Butt joints are the simplest way to join two boards to form a square corner. 

  1. Glue. Apply wood glue to the end of the first board or the edge of the first board (to make a wide plank).
  2. Assemble. Place the glued end on the face of the second board.
  3. Fasten. Drive fasteners (nails or screws) through the second board into the end of the first board. 
  4. Clamp. Clamp both boards to hold the joint tightly in place while the glue dries. 

Dovetail Joints

Dovetail joints are a type of interlocking corner joint that help wood resist pull force. They are commonly used on drawer fronts for this reason. No fasteners are required to secure dovetail joints.

  1. Measure and mark the tail board. Tails are rhomboid-shaped recesses in the board end. Use a dovetail template, straightedge, and ruler or measuring tape to trace the tail pattern on the end of the board. 
  2. Route or chisel the tails. Use a router fitted with a dovetail bit and a specialized dovetail jig to remove the wood from the outlined tails. You can also use a table saw to make dovetail joints.
  3. Measure and mark the pin board. Use the tail board to trace the pattern for your pins onto the second board. 
  4. Route or chisel the pins. Pins’ are rhomboidal protrusions on the end of the other board. Remove the excess material from the end of the second board, so that only the pins remain. 
  5. Glue the pinboard to the tailboard. Apply woodworking glue to the pins and tails and slot the two boards together. 
  6. Wait for the glue to dry. You don’t need to clamp a dovetail joint, but you should let the glue dry completely. Wipe up any excess and wait 24 hours. 

Alternatively, you can use a good dovetail jig to make the process a lot faster.

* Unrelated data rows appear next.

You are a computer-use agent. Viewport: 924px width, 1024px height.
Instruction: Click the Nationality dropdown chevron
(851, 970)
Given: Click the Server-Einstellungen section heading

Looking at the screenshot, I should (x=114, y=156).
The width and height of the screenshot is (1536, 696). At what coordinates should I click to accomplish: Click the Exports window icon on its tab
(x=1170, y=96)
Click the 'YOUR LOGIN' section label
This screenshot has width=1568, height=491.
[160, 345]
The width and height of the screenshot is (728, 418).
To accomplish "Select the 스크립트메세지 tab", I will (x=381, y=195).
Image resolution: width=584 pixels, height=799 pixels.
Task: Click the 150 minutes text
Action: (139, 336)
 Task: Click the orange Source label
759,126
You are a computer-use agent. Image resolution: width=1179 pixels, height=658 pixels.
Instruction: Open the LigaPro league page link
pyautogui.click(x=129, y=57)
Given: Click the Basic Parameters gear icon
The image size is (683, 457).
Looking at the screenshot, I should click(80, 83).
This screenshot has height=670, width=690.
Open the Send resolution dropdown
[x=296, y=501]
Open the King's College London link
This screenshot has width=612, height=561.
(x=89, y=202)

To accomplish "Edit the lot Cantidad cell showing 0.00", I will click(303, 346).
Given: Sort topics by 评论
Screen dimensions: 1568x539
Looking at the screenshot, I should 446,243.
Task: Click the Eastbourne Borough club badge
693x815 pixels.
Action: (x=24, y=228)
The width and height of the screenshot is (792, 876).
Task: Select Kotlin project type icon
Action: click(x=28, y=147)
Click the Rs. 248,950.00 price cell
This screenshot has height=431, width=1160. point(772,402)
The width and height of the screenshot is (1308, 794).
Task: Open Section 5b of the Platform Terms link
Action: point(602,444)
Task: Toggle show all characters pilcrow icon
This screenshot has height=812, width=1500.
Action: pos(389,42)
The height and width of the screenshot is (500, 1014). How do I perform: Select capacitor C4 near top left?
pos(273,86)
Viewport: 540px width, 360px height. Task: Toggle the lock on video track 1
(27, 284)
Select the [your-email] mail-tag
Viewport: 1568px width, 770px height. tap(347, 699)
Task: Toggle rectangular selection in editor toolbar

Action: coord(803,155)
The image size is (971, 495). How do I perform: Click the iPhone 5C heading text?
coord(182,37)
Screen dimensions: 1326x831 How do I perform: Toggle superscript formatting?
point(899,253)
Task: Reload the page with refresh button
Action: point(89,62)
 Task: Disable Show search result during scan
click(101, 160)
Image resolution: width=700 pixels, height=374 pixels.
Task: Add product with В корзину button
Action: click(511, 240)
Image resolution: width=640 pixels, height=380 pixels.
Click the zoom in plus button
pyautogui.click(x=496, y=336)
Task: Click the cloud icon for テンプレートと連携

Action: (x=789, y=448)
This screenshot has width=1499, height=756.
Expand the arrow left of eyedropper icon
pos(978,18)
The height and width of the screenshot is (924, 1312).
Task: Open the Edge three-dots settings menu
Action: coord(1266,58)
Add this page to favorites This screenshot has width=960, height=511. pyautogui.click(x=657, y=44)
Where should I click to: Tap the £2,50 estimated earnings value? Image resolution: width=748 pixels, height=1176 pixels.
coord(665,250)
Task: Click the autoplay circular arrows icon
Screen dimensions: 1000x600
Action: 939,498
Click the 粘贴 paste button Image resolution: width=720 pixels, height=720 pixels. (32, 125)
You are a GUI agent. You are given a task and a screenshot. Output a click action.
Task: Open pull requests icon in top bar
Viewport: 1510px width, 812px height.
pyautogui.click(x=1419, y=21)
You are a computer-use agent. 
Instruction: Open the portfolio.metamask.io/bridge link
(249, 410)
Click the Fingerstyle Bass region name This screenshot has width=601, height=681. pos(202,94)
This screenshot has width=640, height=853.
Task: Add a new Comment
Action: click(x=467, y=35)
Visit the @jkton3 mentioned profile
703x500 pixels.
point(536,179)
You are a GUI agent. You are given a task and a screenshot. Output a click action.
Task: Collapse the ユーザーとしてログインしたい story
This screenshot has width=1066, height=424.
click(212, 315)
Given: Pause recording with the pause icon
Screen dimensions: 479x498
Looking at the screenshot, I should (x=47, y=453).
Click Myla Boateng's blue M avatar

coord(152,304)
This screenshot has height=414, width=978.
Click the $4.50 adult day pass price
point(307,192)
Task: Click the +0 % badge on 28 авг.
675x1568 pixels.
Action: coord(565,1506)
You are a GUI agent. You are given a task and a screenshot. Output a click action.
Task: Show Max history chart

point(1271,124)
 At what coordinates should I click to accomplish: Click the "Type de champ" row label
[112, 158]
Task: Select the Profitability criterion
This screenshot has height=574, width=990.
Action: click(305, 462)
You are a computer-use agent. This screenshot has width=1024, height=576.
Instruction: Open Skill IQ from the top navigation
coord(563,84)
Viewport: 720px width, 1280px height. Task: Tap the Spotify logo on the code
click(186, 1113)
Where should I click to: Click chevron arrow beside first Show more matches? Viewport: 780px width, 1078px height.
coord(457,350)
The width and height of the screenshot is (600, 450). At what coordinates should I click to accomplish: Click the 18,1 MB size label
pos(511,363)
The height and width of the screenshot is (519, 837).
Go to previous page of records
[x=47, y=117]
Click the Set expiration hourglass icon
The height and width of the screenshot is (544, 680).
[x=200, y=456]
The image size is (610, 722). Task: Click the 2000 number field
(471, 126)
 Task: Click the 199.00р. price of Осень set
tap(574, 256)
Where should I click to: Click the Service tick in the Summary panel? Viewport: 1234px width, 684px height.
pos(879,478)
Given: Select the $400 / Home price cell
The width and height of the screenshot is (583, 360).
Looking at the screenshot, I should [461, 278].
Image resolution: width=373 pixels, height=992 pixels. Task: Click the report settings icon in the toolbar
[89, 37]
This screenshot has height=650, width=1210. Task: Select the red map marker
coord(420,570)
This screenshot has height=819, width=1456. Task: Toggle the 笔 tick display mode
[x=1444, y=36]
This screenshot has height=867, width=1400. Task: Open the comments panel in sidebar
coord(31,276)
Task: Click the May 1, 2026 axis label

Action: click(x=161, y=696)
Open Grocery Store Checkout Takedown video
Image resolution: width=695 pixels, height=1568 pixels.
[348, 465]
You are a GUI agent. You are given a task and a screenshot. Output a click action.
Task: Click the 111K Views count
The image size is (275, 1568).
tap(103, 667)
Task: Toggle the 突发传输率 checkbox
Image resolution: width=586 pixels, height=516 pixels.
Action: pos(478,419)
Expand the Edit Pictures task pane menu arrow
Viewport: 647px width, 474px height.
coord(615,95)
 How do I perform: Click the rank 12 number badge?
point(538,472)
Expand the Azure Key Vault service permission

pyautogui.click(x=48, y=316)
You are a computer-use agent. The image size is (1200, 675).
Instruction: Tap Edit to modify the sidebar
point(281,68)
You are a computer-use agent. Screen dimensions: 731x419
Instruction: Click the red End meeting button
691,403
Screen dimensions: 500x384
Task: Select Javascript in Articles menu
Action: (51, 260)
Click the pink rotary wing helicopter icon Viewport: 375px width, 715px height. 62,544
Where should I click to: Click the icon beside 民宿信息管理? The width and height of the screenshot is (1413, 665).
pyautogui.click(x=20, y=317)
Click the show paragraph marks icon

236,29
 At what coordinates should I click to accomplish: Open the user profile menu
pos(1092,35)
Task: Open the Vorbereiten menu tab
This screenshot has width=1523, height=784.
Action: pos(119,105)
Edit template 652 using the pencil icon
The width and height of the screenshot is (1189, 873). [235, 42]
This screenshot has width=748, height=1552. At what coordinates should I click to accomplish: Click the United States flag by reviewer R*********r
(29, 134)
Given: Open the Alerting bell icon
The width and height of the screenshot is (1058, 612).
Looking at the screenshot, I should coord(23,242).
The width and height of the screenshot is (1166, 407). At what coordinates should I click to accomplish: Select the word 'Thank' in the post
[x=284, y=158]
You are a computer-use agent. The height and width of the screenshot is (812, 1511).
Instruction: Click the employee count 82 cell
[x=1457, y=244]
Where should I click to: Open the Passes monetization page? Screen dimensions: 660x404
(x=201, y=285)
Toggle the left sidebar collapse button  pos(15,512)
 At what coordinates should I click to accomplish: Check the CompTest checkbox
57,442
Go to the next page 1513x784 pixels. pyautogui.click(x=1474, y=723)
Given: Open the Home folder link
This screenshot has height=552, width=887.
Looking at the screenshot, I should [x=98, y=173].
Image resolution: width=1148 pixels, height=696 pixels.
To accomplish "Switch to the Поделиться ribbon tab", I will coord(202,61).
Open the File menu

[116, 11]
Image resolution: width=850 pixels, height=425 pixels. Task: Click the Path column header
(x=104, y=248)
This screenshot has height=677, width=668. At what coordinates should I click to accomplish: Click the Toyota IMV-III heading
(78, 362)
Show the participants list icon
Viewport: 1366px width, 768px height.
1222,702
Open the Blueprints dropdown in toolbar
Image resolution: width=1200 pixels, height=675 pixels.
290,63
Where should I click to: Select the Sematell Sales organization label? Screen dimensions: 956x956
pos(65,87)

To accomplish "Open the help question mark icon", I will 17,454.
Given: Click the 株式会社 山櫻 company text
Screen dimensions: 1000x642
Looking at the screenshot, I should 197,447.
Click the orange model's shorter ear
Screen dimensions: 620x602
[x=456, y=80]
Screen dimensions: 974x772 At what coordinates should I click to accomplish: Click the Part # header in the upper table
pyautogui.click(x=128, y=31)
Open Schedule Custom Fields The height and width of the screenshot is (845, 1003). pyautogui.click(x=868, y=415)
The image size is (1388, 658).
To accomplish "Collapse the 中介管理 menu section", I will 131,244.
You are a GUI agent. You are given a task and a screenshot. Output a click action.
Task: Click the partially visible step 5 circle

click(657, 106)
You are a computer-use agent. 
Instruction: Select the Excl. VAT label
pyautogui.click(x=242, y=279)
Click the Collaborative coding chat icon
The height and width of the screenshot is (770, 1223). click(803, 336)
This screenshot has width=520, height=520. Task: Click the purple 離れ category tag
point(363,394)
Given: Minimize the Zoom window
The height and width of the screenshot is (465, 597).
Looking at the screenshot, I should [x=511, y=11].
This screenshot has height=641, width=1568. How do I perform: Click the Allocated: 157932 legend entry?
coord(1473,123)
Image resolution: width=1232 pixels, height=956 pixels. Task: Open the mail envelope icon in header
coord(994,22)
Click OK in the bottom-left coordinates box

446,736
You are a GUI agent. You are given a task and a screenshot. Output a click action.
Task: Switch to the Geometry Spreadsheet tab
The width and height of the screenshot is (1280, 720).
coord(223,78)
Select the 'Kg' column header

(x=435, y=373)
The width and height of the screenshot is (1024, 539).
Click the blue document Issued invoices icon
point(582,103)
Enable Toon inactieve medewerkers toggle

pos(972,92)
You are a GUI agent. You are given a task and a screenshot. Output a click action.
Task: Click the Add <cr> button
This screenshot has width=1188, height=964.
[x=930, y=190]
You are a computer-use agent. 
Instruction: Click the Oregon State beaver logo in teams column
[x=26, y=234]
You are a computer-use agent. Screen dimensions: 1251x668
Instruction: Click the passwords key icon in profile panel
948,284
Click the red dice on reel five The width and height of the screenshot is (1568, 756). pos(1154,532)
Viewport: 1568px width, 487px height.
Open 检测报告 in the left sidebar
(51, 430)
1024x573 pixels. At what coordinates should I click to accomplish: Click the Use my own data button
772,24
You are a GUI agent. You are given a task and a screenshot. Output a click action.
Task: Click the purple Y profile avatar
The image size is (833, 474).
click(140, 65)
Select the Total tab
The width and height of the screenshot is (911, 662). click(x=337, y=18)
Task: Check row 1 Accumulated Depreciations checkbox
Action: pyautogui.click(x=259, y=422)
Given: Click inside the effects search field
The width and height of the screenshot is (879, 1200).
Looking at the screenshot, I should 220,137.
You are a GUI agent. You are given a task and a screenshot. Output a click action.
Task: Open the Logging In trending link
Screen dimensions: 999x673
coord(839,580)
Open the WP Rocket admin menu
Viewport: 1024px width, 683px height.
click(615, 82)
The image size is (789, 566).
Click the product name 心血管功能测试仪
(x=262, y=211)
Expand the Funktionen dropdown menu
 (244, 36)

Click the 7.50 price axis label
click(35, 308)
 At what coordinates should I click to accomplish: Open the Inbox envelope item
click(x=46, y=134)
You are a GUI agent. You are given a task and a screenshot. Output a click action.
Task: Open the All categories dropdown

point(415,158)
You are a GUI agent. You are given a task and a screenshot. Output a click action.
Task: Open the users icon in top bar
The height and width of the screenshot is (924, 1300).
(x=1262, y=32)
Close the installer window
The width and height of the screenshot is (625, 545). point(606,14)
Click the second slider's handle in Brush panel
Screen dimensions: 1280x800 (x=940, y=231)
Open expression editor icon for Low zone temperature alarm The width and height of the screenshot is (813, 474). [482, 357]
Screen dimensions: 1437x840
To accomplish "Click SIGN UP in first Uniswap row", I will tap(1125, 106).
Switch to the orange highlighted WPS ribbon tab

There are three different kinds of dovetail joints.

Through Dovetail Joint

When the joint is a design feature, a through dovetail joint is used. In this joint, the tails are cut all the way through the board, so the dovetail design is visible from both sides of the corner. 

Half-Blind Dovetail Joint

To hide the dovetail joint on one side, use a half-blind dovetail joint. Instead of cutting all the way through the board to make the tails, one face of the tail board is left intact. This requires more precise routing than a through dovetail joint. 

Sliding Dovetail Joint

A sliding dovetail joint involves cutting a single half-blind tail across the surface of one board, and a single pin at the end of the other board. The pin slides into the tail to join the two boards together. Because of the shape of the pin and tail, the boards will resist being pulled apart. 

Alternative Corner Joints

Below are three alternatives to the corner joints described above.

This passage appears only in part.